Exercise objective: Of all the lines in the material, how many carry the string "agent"? Respond with the number by itself.

Data provided:
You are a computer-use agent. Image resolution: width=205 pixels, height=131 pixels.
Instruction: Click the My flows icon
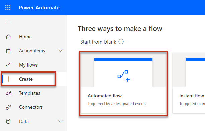pyautogui.click(x=8, y=65)
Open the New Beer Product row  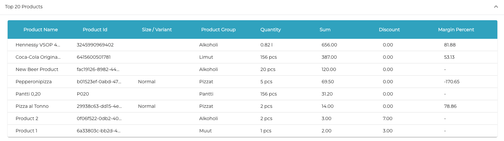[37, 69]
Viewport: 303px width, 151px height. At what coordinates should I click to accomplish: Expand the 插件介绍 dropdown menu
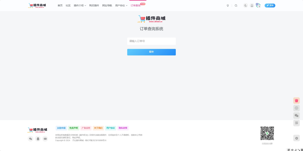[x=80, y=5]
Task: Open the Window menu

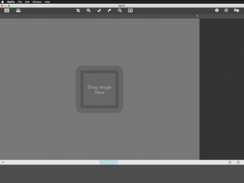Action: click(x=37, y=2)
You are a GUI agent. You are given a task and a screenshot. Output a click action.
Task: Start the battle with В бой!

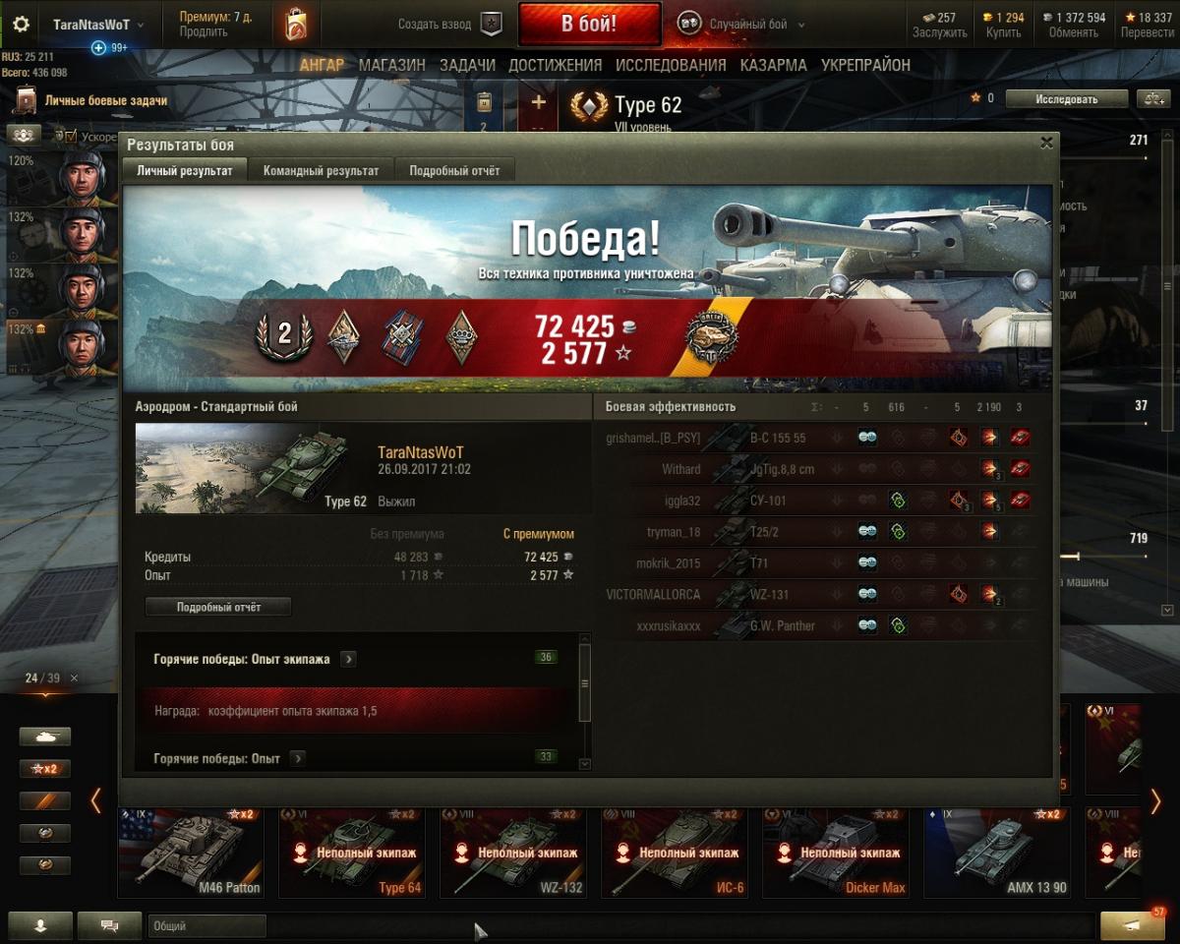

Written solution: 2